Narkotika di Kalangan Artis, Potret Gaya Hidup Hedonis



Oleh Fithry Assyahidah
(Muslimah Peduli Umat)

Kasus narkotika senantiasa menghiasi layar kaca negeri ini. Peredarannya kian menjadi, begitu juga mereka yang mengkomsumsinya. Tidak mengenal usia muda maupun tua. Masyarakat biasa maupun selebrita.

Seperti yang terjadi baru-baru ini, artis sekaligus pedangdut hits Ridho Roma harus kembali ke jeruji besi. Padahal belum lama keluar dari Rutan Salemba, Jakarta, menghirup segarnya udara bebas. Ridho Rhoma mendapatkan cuti bersyarat sehingga bisa bebas lebih cepat dua bulan dari delapan bulan masa tahanan yang harus dijalani dalam kasus penyalahgunaan narkoba. Namun pada Minggu (7/2/2021) kemarin, Ridho Rhoma kembali ditangkap polisi gara-gara narkoba. Kabag Humas Polda Metro Jaya Kombes Pol Yusri Yunus membenarkan penangkapan Ridho Rhoma. Ya, dia kembali tersandung kasus narkoba untuk yang kedua kali. ( Sindonews.com, 07/02/20)
Bahkan sebelumnya sudah ada 18 artis yang juga terjerat narkoba sepanjang tahun 2020 lalu.( Kompas.com, 5/12/2020 ). Jadi Ridho Roma bukanlah satu-satunya, melainkan hanyalah salah satunya.

__Bahan yang Disediakan__:
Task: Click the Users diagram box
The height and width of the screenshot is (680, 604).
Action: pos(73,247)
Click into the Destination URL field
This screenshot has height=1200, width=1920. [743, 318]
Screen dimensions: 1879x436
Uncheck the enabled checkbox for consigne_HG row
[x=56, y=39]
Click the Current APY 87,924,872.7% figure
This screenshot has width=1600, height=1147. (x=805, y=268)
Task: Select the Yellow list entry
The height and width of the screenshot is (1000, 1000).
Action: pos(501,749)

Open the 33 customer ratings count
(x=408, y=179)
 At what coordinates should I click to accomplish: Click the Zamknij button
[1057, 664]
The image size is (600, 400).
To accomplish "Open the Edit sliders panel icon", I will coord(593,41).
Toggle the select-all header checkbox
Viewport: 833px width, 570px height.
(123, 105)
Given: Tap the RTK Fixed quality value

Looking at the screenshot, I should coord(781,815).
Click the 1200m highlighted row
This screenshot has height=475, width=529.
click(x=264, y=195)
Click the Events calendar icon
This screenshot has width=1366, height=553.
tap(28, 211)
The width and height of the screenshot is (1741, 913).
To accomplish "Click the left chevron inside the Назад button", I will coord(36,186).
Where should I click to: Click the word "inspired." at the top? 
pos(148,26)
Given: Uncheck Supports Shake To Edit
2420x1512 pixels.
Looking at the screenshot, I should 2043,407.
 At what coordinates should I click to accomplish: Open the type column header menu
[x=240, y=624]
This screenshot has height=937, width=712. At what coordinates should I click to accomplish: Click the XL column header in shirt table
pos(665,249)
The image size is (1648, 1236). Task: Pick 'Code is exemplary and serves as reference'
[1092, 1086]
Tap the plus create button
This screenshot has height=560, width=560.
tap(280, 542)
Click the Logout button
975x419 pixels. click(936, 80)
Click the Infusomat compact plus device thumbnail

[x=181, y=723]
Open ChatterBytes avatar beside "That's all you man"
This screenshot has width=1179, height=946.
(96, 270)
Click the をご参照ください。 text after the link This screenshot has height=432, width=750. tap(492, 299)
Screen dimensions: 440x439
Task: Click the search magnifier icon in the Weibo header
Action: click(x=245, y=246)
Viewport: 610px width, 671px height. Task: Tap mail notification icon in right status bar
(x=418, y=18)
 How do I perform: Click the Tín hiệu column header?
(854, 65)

__Daftar Tugas__:
1) Menurut tulisan tentang narkotika di kalangan artis, berapa banyak artis yang terjerat narkoba sepanjang tahun 2020?
2) Teruskan tulisan tentang narkotika di kalangan artis mulai dari kalimat terakhirnya.
Entri-entri di atas berasal dari sumber lain.

__Jawaban yang Diharapkan__:
1) Sebanyak 18 artis.

2)
Maraknya Penyebaran Narkoba Buah Busuk Sekularisme-Kapitalisme

Sekalipun penangkapan pelaku dan pengedar sudah sering diberitakan dan ditangkap, termasuk juga sejumlah selebriti tanah air, namun kasus yang sama terus bermunculan. Ibarat peribahasa “mati satu tumbuh seribu”.

Mengapa? Karena negeri yang menerapkan sistem kapitalis akan sulit meninggalkan apa pun yang berbau uang. Bisnis narkoba diakui sangat menggiurkan dan berpeluang mendatangkan banyak keuntunganb. Karenanya, keberadaannya seolah harus dipertahankan dan sayang untuk dibuang begitu saja.

Penangkapan terhadap bandarnya pun terkesan dilakukan setengah hati. Pelaku amatir kelas teri terus dikejar sampai mati, serta para pecandunya diberitakan sana sini. Sementara gembong pemilik bisnisnya tidak pernah terungkap sehingga luput dari sentuhan hukum. Padahal narkoba tidak mungkin sampai ke masyarakat jika tidak ada orang yang menyebarkannya. Maka wajar jika penyebaran narkoba terus merajalela dan sulit diberantas. Mereka yang terjebak karena kecanduan juga terus bermunculan, seolah menjadi bagian hidup yang tak bisa dihilangkan.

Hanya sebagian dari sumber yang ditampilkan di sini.